### What you need to do
Write out the entries below exactly, but only from the line containing "Where should I" through the line containing "Task: Click the GTM-TCSHS52 container ID", and without the pictures.

### Data records
------------------------------------------------------------

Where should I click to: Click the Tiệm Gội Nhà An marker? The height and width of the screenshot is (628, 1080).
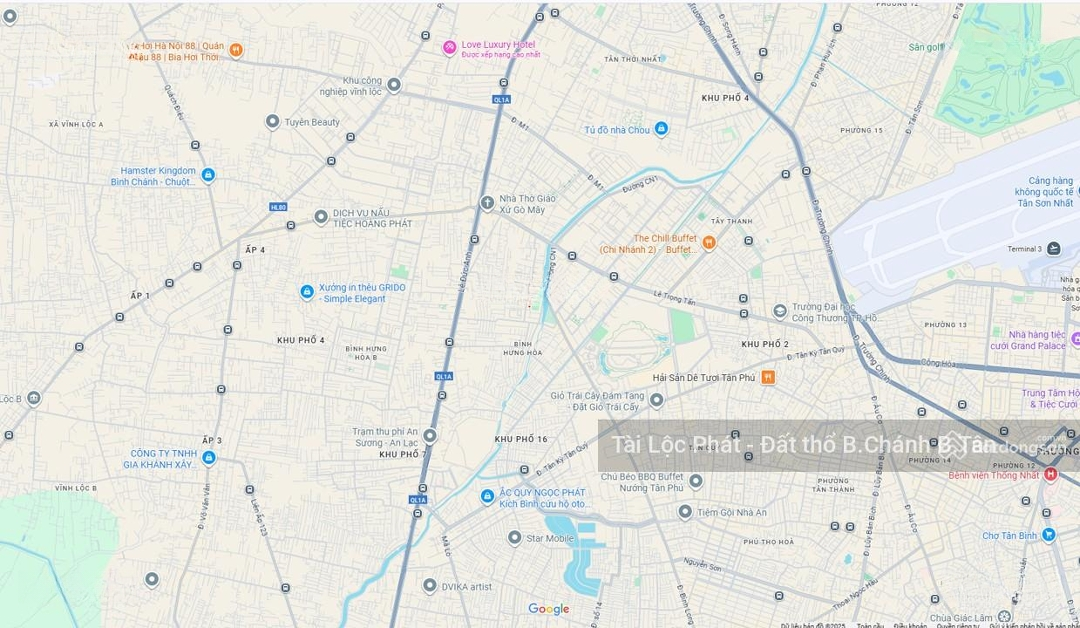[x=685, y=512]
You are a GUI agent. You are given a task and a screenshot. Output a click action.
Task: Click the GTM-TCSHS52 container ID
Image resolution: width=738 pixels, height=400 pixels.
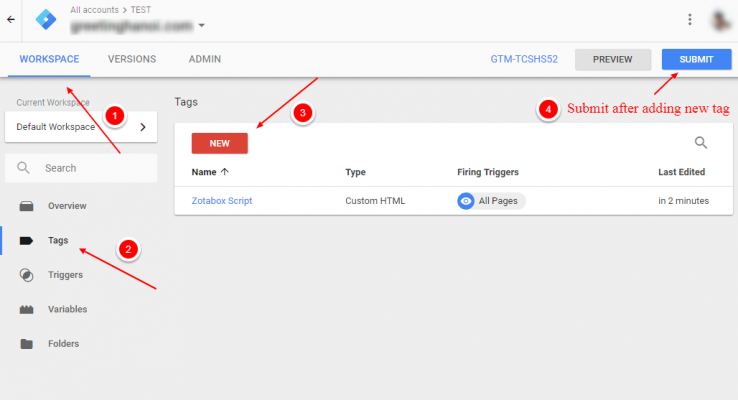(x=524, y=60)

------------------------------------------------------------

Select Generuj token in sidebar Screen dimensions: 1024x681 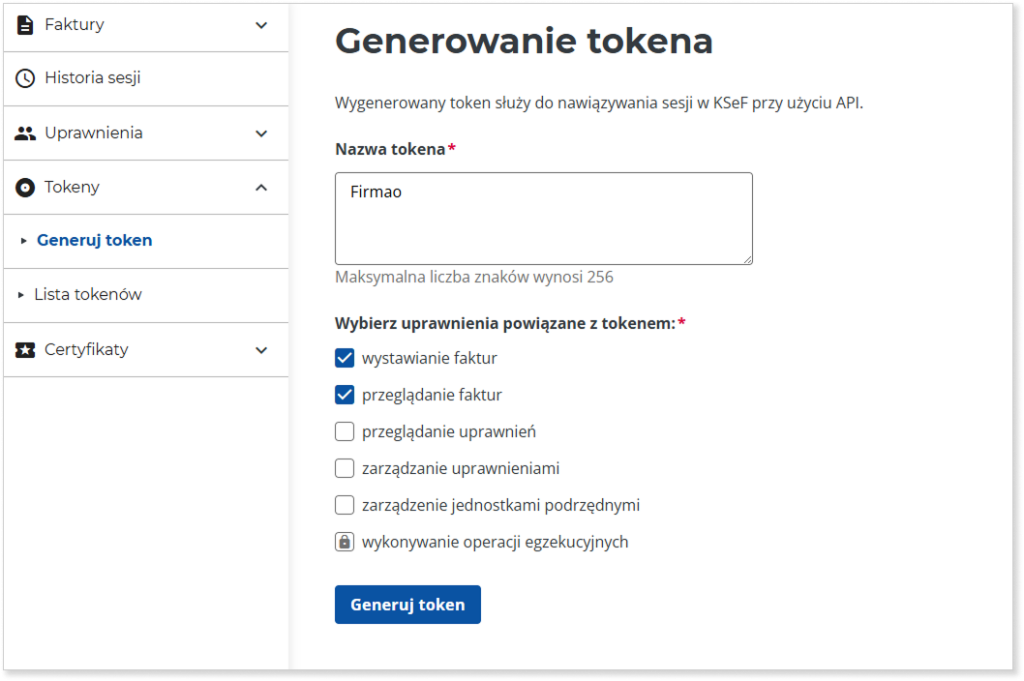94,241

------------------------------------------------------------

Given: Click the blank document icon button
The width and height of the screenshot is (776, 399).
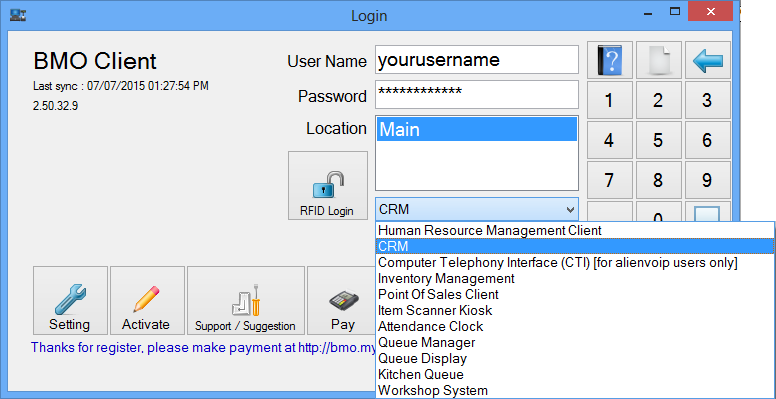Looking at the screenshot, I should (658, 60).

------------------------------------------------------------

### Result of this task
Where should I click to: Click the Tiệm Gội Nhà An marker? The height and width of the screenshot is (628, 1080).
[x=685, y=512]
You are a GUI agent. You are given a task and a screenshot. Output a click action.
Task: Click the GTM-TCSHS52 container ID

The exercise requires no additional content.